Más allá de los nombres con los que fueron bautizados ambos proyectos -un tanto sobrados, pero sin duda ingeniosos y originales- pudimos constatar que ambos se encontraban activos y con gente un sábado al mediodía. No elefantes inertes y vacíos que van a parar a las cuentas de la estadística y la demagogia, sino espacios vivos de interacción social, dignos de todo reconocimiento.

Ese día pagamos 21 pesos por tres boletos desde la estación Constitución de 1917. Cuarenta minutos después llegamos al otro extremo en la estación Santa Martha, ya en la salida a Puebla, en el límite entre Iztapalapa y el Estado de México. Desde que abordamos la cabina tenía presente a Monsiváis y me preguntaba cómo habría escrito la crónica de esta experiencia. De regreso a casa releí algunos fragmentos de “Los rituales del caos” imaginando que Monsivaís escribió estas notas desde una de las cabinas del cablebús:

“En el terreno visual la Ciudad de México es, sobre todo, la demasiada gente, (…) la multitud que rodea a la multitud, (…) el gran hacinamiento, el espacio inabarcable donde casi todo es posible. (…) (Son) las azoteas, continuación de la vida agraria (…) donde se concentran las evocaciones y las necesidades, (…) hay la ropa tendida a modo de maíz crecido, hay cuartos donde caben familias que se reproducen sin dejar de caber”.
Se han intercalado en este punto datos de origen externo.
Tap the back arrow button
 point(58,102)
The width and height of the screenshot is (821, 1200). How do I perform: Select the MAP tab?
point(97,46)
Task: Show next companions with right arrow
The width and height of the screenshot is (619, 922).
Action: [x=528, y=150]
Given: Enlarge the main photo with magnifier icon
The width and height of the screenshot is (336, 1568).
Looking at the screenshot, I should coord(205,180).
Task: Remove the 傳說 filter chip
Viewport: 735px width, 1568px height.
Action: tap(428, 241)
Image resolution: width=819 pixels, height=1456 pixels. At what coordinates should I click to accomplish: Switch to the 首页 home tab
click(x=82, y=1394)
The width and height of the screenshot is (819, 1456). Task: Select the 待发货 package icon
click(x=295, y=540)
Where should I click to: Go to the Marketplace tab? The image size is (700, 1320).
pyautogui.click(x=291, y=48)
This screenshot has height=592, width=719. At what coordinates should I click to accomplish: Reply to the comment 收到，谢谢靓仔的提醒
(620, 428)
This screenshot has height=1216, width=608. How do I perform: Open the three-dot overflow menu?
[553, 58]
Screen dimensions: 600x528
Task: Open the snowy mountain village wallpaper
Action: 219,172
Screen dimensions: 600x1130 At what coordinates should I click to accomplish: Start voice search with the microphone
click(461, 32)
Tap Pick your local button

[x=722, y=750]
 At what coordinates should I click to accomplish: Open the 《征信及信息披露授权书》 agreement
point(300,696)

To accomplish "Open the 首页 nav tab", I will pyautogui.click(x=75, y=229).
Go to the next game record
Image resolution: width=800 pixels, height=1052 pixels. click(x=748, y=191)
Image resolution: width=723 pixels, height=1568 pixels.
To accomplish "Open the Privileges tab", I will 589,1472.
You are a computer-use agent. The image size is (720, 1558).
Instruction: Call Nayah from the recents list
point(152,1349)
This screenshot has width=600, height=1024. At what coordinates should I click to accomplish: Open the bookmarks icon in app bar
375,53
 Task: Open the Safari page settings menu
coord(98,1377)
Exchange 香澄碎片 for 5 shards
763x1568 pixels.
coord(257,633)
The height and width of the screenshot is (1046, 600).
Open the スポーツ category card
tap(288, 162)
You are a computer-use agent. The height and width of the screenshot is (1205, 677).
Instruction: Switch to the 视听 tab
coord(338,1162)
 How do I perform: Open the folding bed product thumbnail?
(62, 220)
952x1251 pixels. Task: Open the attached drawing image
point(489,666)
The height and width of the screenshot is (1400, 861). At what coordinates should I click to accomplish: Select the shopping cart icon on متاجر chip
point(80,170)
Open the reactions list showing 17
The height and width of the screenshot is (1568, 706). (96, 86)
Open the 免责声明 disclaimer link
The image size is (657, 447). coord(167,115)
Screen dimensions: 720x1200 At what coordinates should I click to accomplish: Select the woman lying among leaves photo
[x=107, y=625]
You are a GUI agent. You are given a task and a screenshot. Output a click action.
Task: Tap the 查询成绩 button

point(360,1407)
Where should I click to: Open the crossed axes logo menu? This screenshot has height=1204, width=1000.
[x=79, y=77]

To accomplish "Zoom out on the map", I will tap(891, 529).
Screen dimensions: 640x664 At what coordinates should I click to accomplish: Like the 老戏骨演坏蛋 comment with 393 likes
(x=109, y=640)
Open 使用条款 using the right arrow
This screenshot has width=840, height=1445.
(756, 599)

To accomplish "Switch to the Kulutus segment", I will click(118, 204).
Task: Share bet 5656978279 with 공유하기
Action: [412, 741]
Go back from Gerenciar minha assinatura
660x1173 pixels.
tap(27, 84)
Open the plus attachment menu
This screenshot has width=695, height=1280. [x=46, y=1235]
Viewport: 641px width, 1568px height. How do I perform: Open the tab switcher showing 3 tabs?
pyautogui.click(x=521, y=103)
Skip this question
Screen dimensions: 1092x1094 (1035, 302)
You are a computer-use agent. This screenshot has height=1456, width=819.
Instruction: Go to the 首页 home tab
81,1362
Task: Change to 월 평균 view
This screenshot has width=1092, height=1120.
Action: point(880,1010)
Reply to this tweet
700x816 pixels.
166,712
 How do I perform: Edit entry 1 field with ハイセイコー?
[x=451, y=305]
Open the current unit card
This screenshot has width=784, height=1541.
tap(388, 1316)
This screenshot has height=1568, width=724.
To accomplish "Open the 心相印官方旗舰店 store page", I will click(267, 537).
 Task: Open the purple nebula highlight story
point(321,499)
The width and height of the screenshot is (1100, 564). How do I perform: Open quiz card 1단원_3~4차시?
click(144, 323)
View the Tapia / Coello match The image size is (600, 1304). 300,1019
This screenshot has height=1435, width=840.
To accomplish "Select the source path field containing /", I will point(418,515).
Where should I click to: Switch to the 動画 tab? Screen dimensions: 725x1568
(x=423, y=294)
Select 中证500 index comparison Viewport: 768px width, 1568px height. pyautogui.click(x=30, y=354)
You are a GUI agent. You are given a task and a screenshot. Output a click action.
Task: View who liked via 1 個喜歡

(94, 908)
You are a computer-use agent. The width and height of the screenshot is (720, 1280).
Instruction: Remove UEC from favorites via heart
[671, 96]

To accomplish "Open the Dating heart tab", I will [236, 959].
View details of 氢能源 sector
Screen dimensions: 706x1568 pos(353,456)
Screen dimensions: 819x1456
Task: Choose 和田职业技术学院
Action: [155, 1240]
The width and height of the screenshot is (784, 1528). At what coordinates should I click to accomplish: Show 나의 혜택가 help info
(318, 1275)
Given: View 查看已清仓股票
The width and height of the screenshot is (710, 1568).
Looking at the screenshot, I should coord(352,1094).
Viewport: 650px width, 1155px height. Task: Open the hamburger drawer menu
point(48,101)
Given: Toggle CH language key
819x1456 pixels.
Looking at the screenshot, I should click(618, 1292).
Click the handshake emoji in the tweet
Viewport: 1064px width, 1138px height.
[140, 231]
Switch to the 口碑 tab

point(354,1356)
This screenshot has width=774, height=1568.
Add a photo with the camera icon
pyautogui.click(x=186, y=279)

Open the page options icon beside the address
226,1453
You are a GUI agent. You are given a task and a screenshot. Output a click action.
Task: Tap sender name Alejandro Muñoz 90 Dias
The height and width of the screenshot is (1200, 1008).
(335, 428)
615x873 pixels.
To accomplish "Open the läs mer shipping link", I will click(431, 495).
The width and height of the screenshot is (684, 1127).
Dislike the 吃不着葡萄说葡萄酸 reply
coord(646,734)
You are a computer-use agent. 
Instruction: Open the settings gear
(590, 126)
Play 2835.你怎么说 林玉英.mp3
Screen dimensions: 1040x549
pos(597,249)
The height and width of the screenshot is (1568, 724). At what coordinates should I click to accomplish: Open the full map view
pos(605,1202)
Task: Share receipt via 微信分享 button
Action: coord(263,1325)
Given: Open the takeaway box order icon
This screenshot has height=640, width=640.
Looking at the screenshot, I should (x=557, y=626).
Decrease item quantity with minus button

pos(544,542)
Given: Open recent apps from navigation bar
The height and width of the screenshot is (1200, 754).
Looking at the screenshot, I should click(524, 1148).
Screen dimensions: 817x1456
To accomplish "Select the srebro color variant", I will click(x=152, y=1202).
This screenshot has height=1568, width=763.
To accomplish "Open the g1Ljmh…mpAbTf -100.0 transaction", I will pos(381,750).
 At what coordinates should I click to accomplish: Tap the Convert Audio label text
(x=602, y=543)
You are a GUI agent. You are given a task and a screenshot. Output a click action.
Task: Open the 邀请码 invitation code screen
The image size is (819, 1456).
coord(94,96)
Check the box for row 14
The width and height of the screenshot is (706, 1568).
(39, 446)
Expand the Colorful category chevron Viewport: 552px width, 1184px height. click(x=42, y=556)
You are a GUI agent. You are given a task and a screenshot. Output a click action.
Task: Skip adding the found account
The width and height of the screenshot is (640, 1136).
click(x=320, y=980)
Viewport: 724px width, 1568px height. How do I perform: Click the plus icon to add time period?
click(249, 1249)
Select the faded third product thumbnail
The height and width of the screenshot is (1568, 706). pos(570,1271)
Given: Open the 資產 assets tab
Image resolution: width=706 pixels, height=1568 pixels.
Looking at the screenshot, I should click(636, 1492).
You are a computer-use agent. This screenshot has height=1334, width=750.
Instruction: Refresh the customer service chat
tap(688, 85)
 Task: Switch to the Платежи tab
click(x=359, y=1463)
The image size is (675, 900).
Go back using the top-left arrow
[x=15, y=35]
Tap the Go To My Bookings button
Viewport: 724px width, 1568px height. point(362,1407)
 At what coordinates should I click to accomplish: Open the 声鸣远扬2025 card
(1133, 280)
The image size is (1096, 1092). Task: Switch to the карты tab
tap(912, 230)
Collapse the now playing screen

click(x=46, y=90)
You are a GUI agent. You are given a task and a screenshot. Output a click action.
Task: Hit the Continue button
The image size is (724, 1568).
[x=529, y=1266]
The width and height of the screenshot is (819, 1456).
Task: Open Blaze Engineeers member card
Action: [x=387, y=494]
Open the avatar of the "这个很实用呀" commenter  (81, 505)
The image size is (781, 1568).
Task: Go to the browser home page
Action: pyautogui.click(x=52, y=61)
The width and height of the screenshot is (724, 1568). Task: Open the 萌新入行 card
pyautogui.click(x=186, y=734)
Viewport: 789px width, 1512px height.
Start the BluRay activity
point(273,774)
Juan Villoro, otro escritor chilango y otro observador avezado de la Ciudad de México, tituló a su libro de crónicas de la capital mexicana “El vértigo horizontal” (Almadía, 2018).

Cuando se publicó faltaban tres años para la inauguración del cablebús. De manera involuntaria el título de Villoro se adelantó al poner en tres palabras la sensación que provoca el ver a la alcaldía de Iztapalapa a 50 metros de altura, desde una cabina que se desplaza silenciosa a la mínima velocidad de 21 kilómetros por hora.

“La urbe -escribe Villoro- tuvo una expansión claramente horizontal, una marea de casas bajas. (…) el término altiplano que usamos para nuestra peculiar geografía, se refiere, precisamente, a la horizontalidad de altura. (…) Aquí solo vale la pena lo que sucede en multitud. El capitalino no lucha por adaptarse al hacinamiento, sabe que es la única condición posible”.

A bordo de la cabina, cruzamos la horizontalidad neo barroca de Iztapalapa conformada por azoteas, antenas, tinacos, varillas, casas pintadas de todos los colores -como si toda esa zona fuera un gran caleidoscopio patrocinado por Comex-, murales horizontales -sobre la plancha de las azoteas- o verticales -sobre una cadena interminable de muros y bardas que los albergan-, grafitis con frases feministas y en favor de la equidad de género y la diversidad, tianguis, parques, canchas deportivas, camellones verdes, escuelas recién reequipadas, y no pocas señales de propaganda política del partido que gobierna en la ciudad, en la alcaldía y en el país. Casi puedo pensar que no es necesaria. Aquí algo se ha hecho bien y esto es visible. Hay mucho de nuevo, de recién hecho, algo edificante y sincero a lo que le sobra todo lo que de viejo y de predecible se esconde en la propagada política.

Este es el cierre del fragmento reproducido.